Btw I suggest coming up with a better name than EdgeQL. Maybe just EQL?


> So this is basically a fork of Postgresql? Interesting. Why not just have an extension?

EdgeQL as a language is so intuitive and advanced only because it operates on a very specific data model that can be compiled to a relational model, but isn't really compatible with it. So naturally, EdgeDB wants to be in absolute control of the underlying Postgres backend, which goes beyond of what's acceptable for a Postgres extension.

> Btw I suggest coming up with a better name than EdgeQL. Maybe just EQL?

There are other languages called EQL (at least that's the impression I got when I last googled it), whereas EdgeQL is unique :)


Just go with EQL the other EQL people will understand.


I like the name. It sounds like everything is one fast and painless join away.


Hello HN!

This is a blog post about EdgeDB 1.0 Alpha 1. It's a new object-relational database, focused on type safety, usability, and developer ergonomics. We hope you will try it out!


I like this a lot! What a great evolution of Postgresl/SQL. I also love what you do for the Python/asyncio ecosystem. Congratulations on the release!

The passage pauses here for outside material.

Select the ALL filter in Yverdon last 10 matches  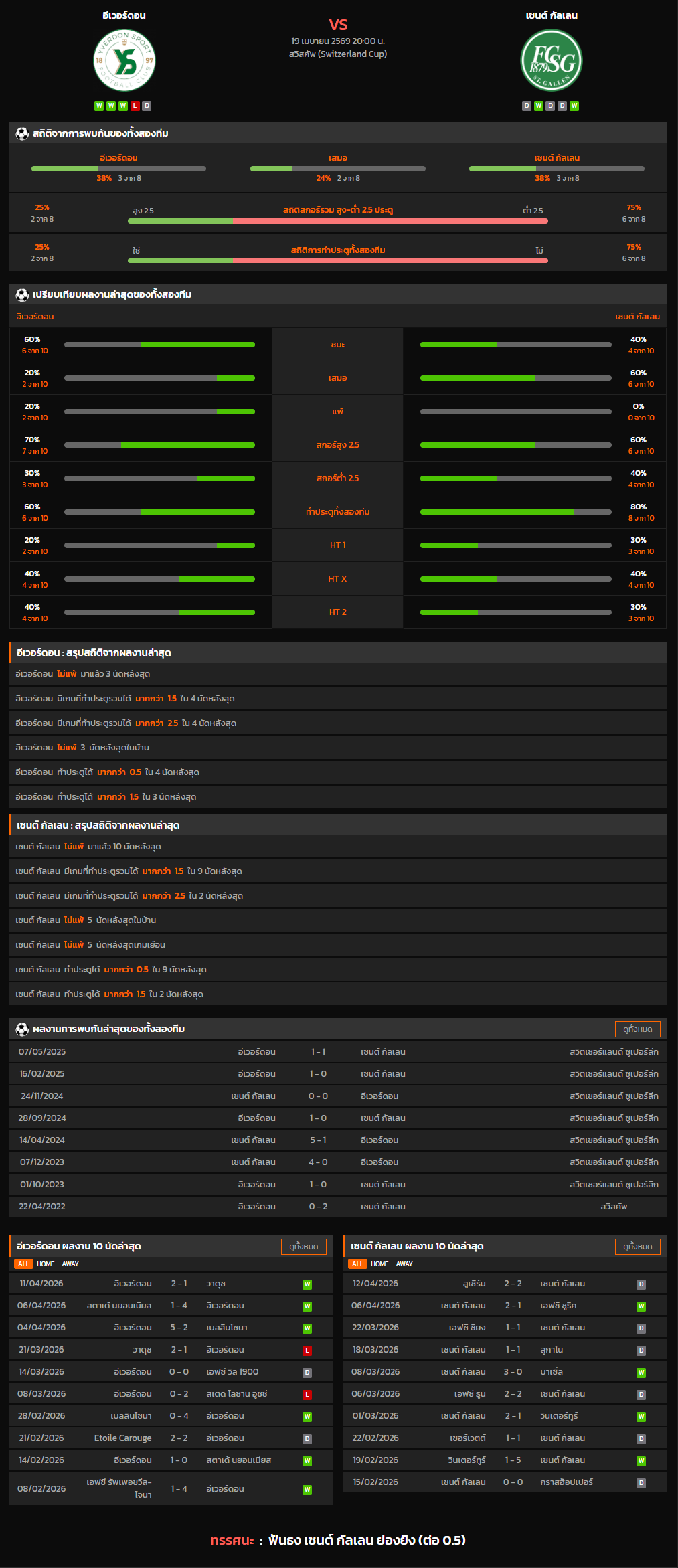23,1264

Their is one point I'd like to address, though. It's still a real pain to write queries from within other programming languages. You either write them within strings, which sucks, because you lose all support from the editor (highlighting, auto-formatting, auto-suggestions, etc.), or you use an ORM, which I think is not a good solution to the problem. If you want to boost "developer ergonomics", make editor plugins for EdgeQL first class citizens. My 2 cents. :)


Thank you!

> You either write them within strings, which sucks, because you lose all support from the editor (highlighting, auto-formatting, auto-suggestions, etc.), or you use an ORM, which I think is not a good solution to the problem. If you want to boost "developer ergonomics", make editor plugins for EdgeQL first class citizens. My 2 cents. :)

Yes, that's exactly what we are going to do. We'll obviously add a query builder to edgedb-python and other language bindings. We also plan to reflect the DB schema to your language of choice so that the query builder is fully typed. Then IDEs will have no problem with auto-completing your code.

Another thing we're considering is implementing the Language Server Protocol for EdgeDB.


That sounds awesome! :)


Can you publish benchmark code?


Yes, it's linked from the article: https://github.com/edgedb/webapp-bench


Congrats on your launch. While I like the idea, I believe that it would take at least a couple of years to convince people trying out in a real production environment. This is such a competitive space and companies prefer staying in the safe zone.

I'm sure you would need to cut off many features but I would start small and release it as a Postgresql extension. Even better, you can sit in front of Postgresql and develop your own client libraries for DDL and queries. That way, you could support RDS and Cloud SQL so companies can confidently try out EdgeDB. Once you prove that the new query language works, you can extend and build a new database from Postgresql.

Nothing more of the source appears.